## TASK OBJECTIVE:
Produce word for word the lines of the data below running from the one that has "Task: Click the shield icon in the title bar" to the one that has "This screenshot has height=585, width=813.", inclusive, and no others.

## SUPPLIED INFORMATION:
* * * *
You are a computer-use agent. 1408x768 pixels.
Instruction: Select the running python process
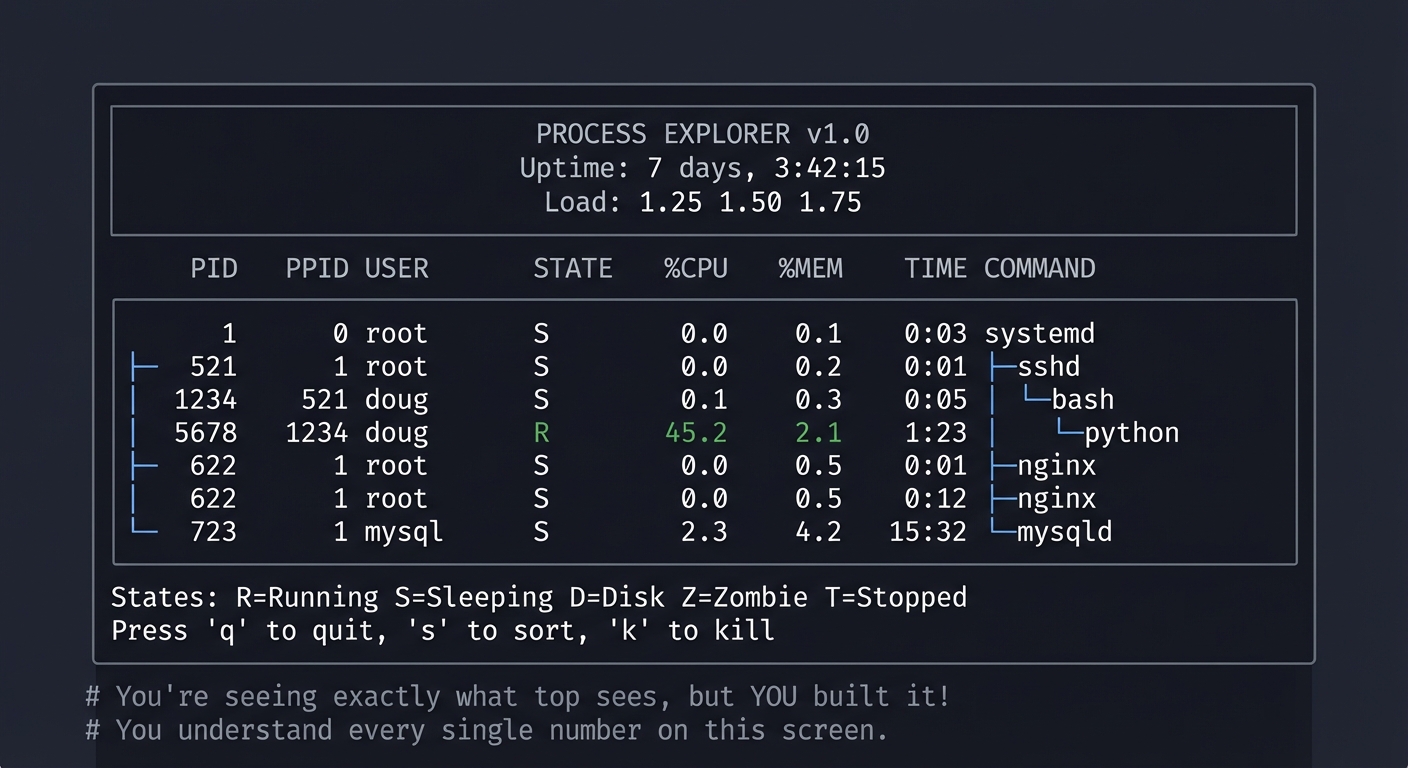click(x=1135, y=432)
* * * *
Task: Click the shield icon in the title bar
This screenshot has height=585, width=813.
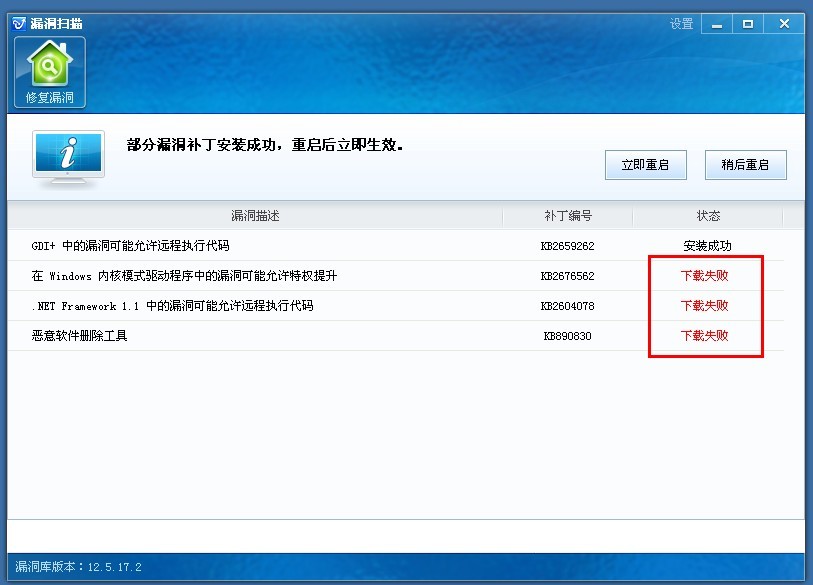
* * * *
## EXERCISE OUTPUT:
Task: Click the shield icon in the title bar
This screenshot has height=585, width=813.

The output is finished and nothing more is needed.